Obsequiousness, and the “empty chairs” in the White House press room

I watched the press conference of President Obama last night, “Number 2” in a series, apparently, and I was really captivated by his remarks and responses to the reporters’ questions for the first 30 minutes.  Perhaps it was just the by-now odd scene of a President holding forth competently, even masterfully, on a wide range of subject matter in the context of an unrehearsed, televised press conference.  This spectacle is something we’ve grown accustomed to not seeing for the past 8+ years.  But then as if someone hit a switch, I suddenly became almost painfully aware of a kind of verbal tick of this young President that seemed at odds with the image he is or should be working to project.

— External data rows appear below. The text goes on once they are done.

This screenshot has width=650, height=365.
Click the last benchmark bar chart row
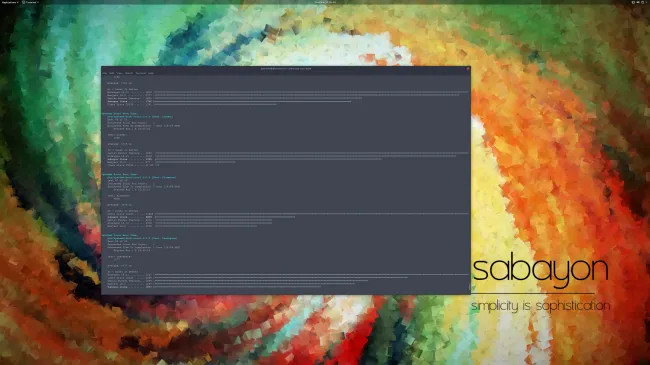[214, 287]
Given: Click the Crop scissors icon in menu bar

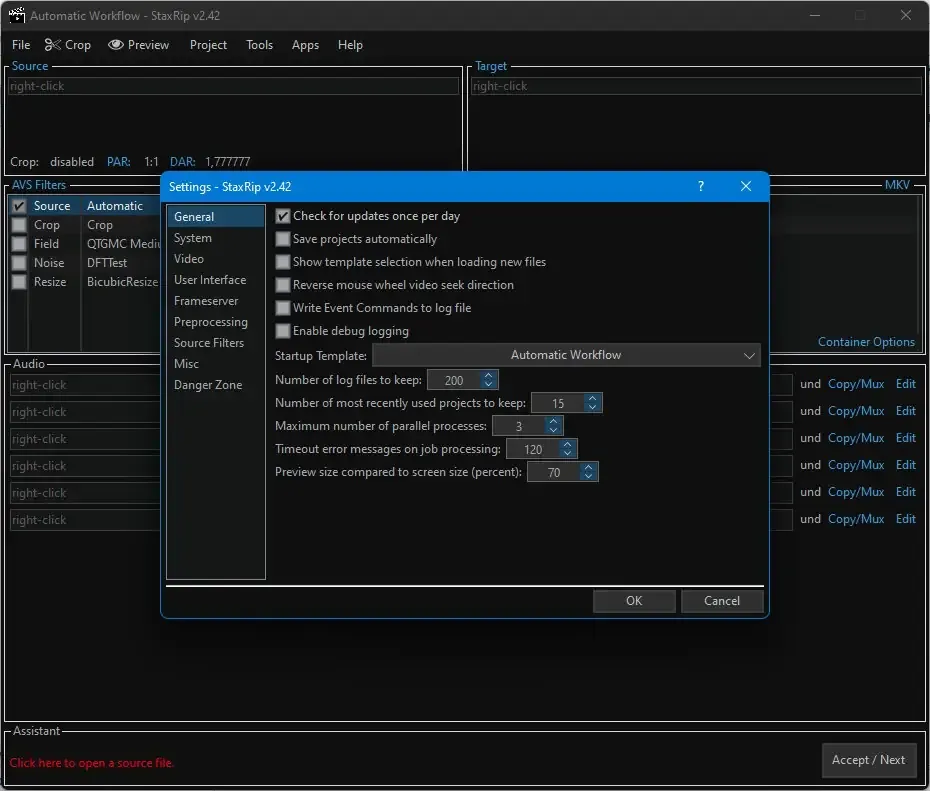Looking at the screenshot, I should 53,45.
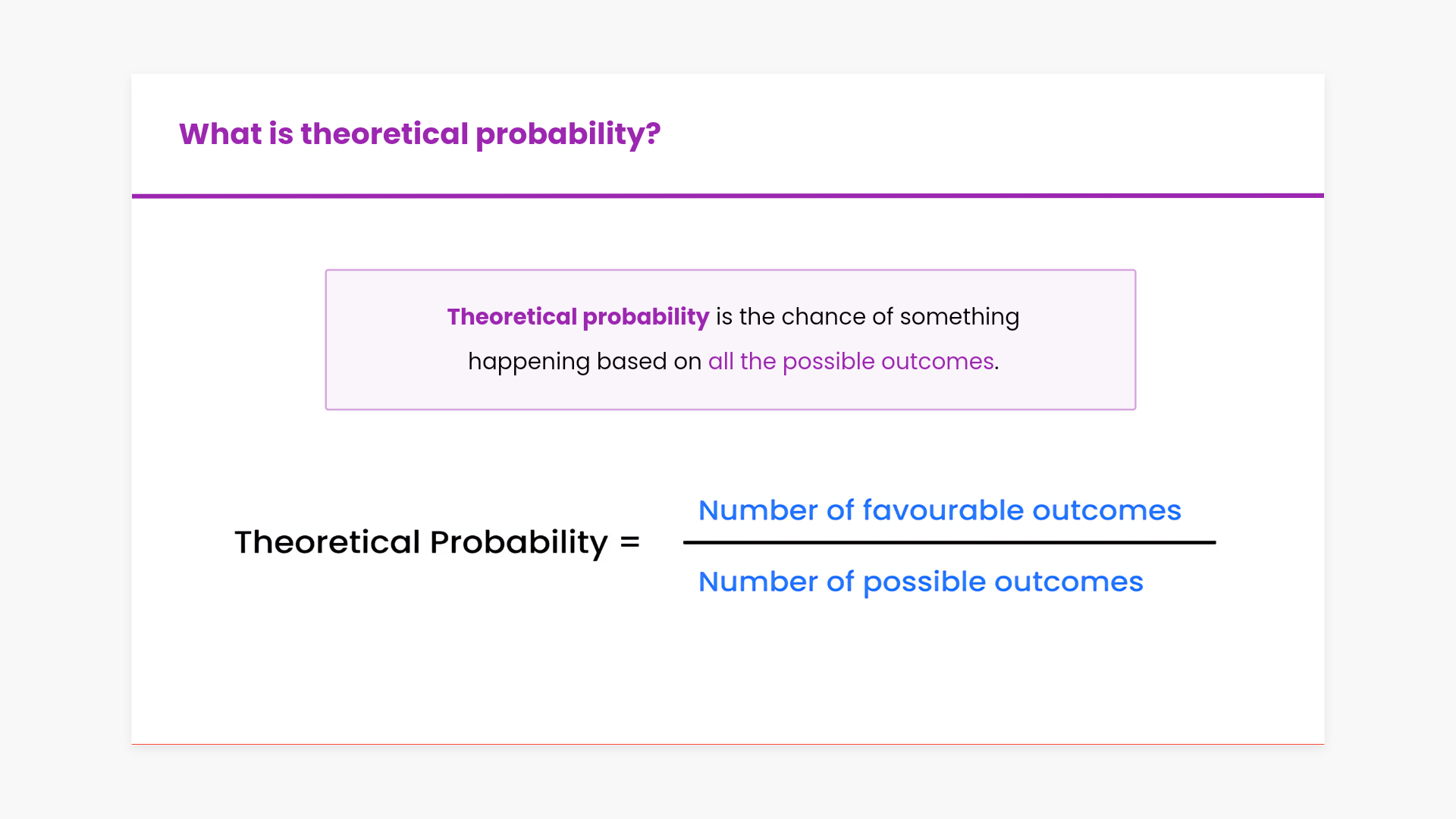This screenshot has height=819, width=1456.
Task: Click the equals sign in formula
Action: pyautogui.click(x=629, y=542)
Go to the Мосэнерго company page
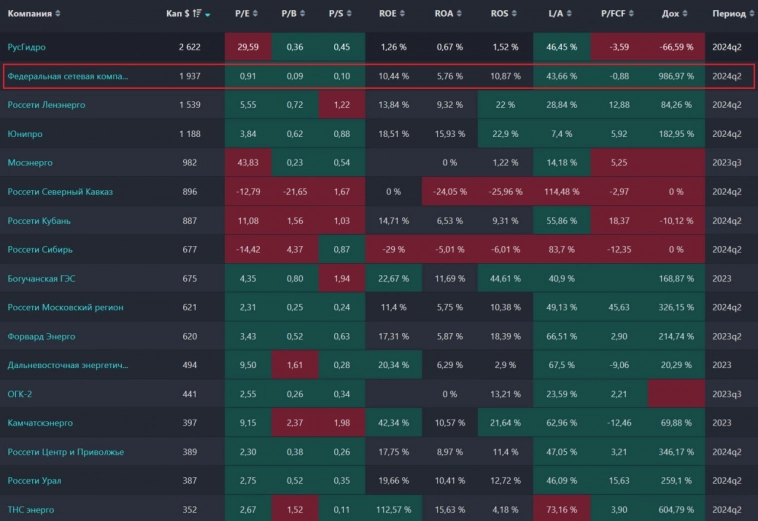The height and width of the screenshot is (521, 758). pos(30,163)
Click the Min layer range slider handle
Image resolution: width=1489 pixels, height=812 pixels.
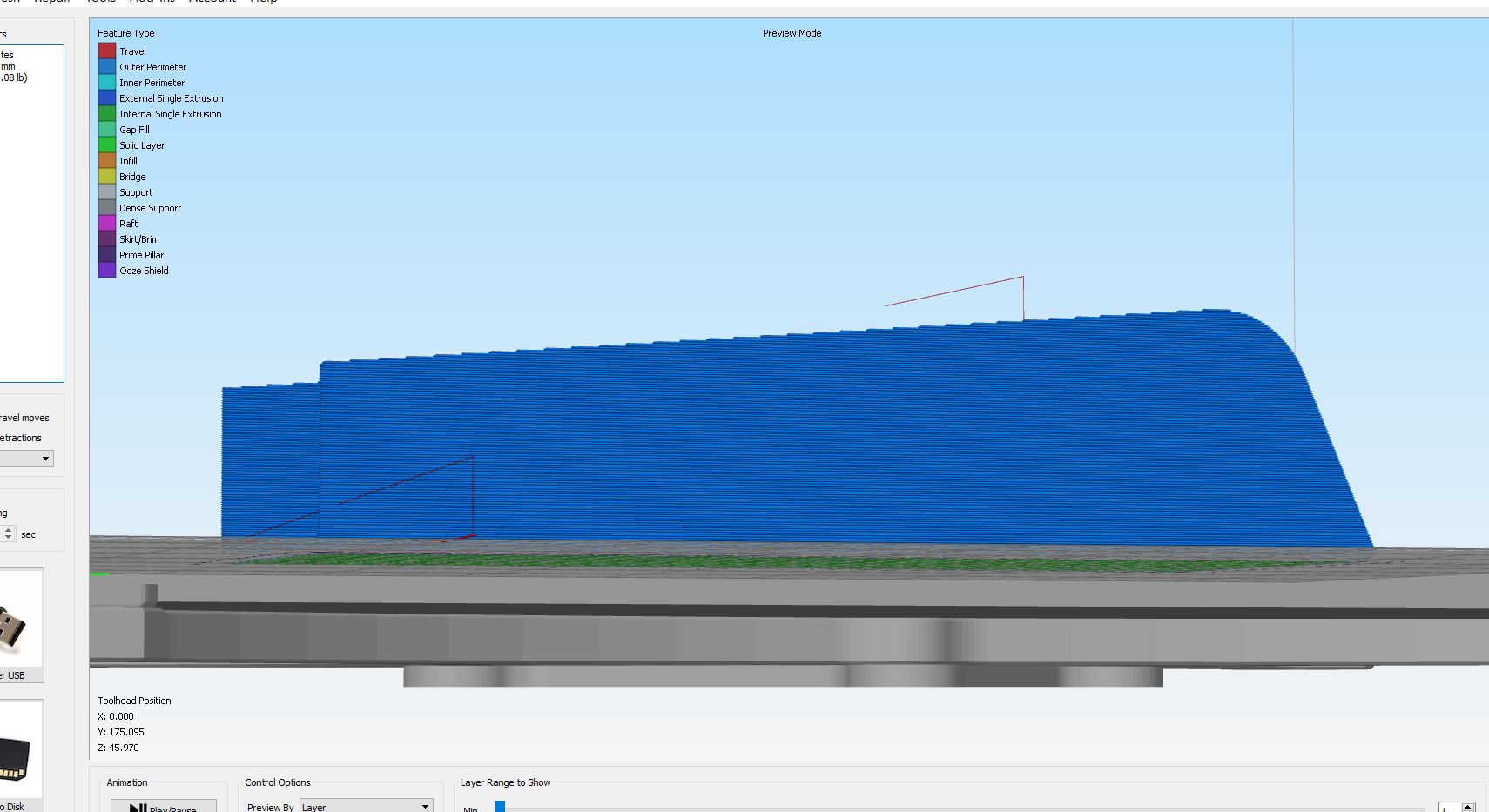coord(500,807)
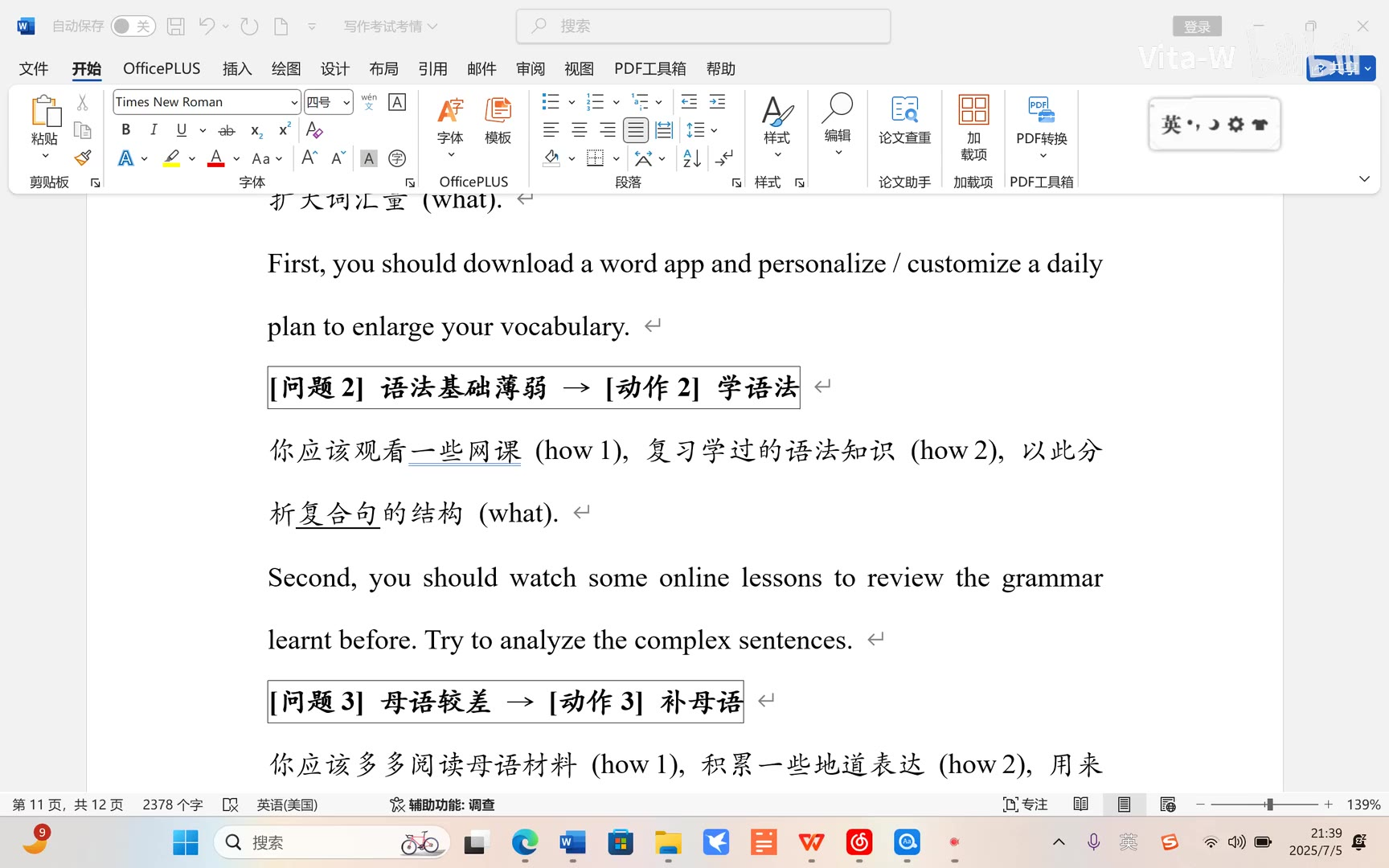Expand the Times New Roman font dropdown
1389x868 pixels.
[x=294, y=103]
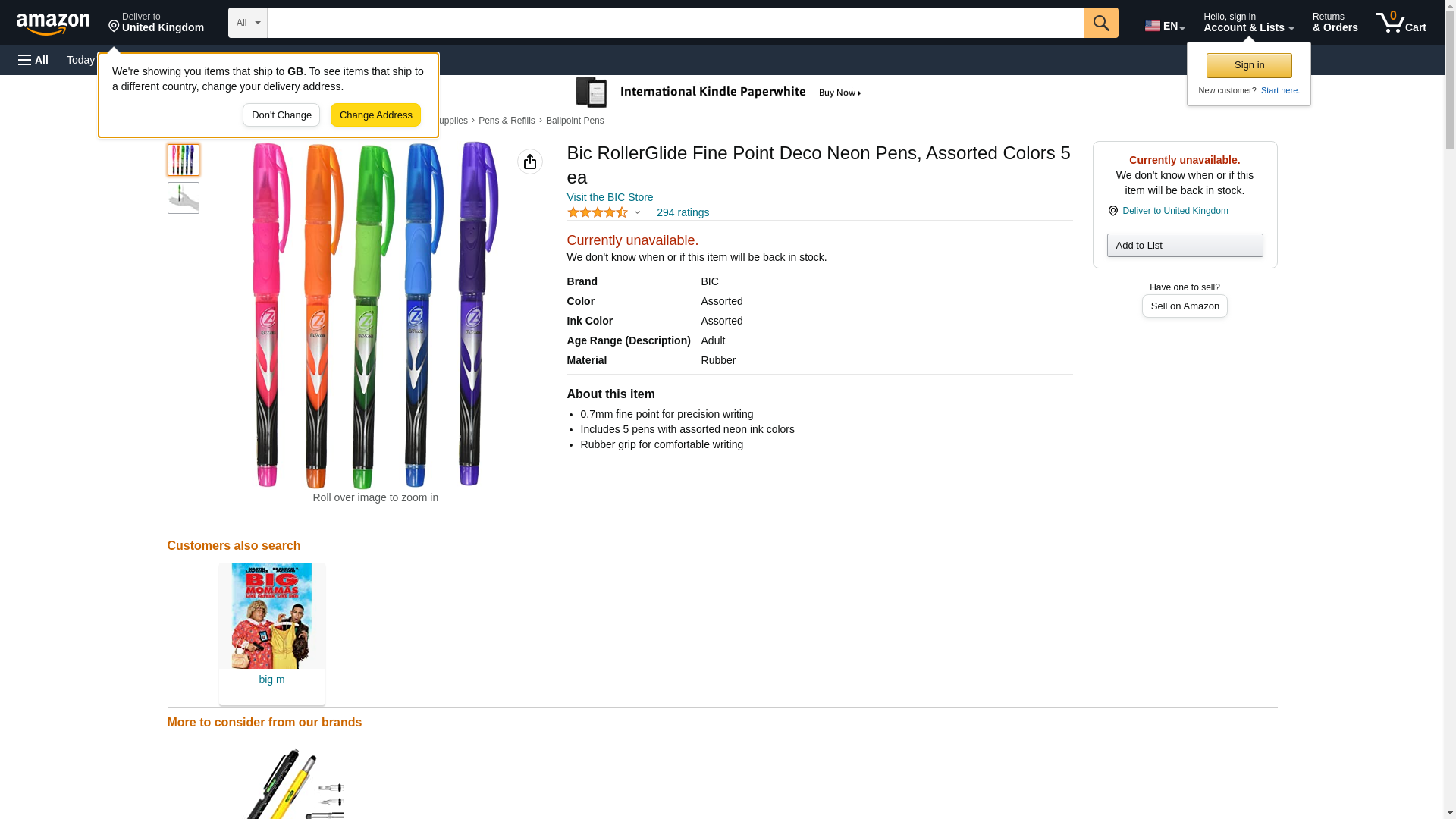The image size is (1456, 819).
Task: Open Returns & Orders
Action: (1335, 23)
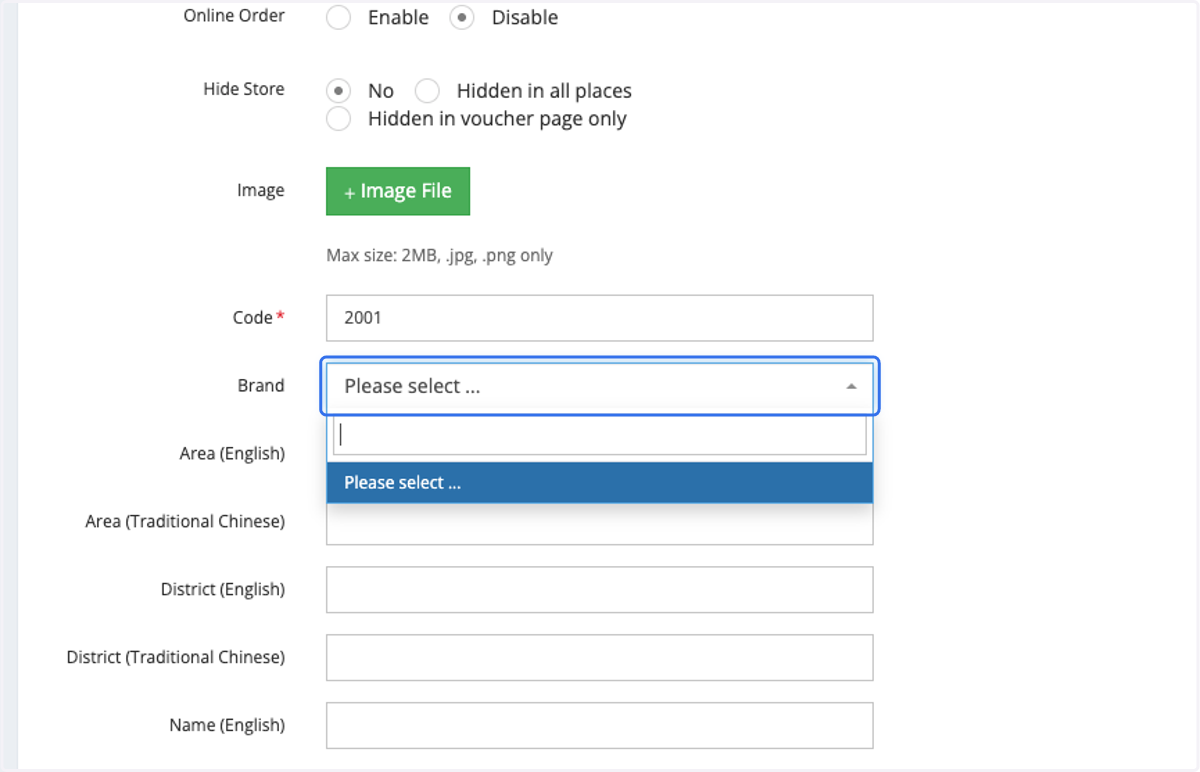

Specifically, as if suddenly, almost uniformly President Obama’s responses to questions contained references to people not in the room, and not behind the podium.  More than once I heard the President state, “You don’t have to take my word for it, [British Prime Minister Gordon Brown, for example] said the same thing.”  He also said, ugh, “and my colleague John McCain also questioned that.”  In purely logical terms, it should be apparent to most that just because someone says the same thing that you recently declared, or if they profess to believe what you believe, doesn’t mean (they or) you are right.  But on a more fundamental level, the brand of thinking that such comments reveal suggests that President Obama may still be grappling with the burden of winning the Presidential race, rather than making a smooth transition to effective national leader, actor, and commander-in-chief.  His remarks and responses, by repeatedly offering that, “I have this idea, and well, hey, look at all these other smart guys that agree with me!”, seem way, way too deferential to the viewpoints of those lacking the stature of, ahem, the President of the United States.  Mr. President, we care what you think, and know, and understand and decide.  We don’t particularly care whether others agree with you — indeed, we elected you with the understanding that you were here to shake up Washington, and to bring a much-needed, and different brand of responsiveness to the needs of the citizens to our 21st century political process.  We want results, we want you to lead us, and to lead the debate in Washington.  We want you to persuade us that you are right, that you are leading us in the right direction, and that you will get this country back on track.  Besides, you never know when one of the people you cite as a learned authority could become your opponent in 2012, or who could try to throw a big wrench in your plans for this country – you need to be more thoughtful in where you look for support for your decisions and ideas.  Essentially, if you mean it, if you do your due diligence, if you use sound judgment, and if you make the tough decisions that need to be made in order to get the Winnebago of our economy out of the drainage ditch and back on the road to recovery and prosperity, you will shine on your own, and all those other guys will fall into void of the historical obscurity that is the road behind us.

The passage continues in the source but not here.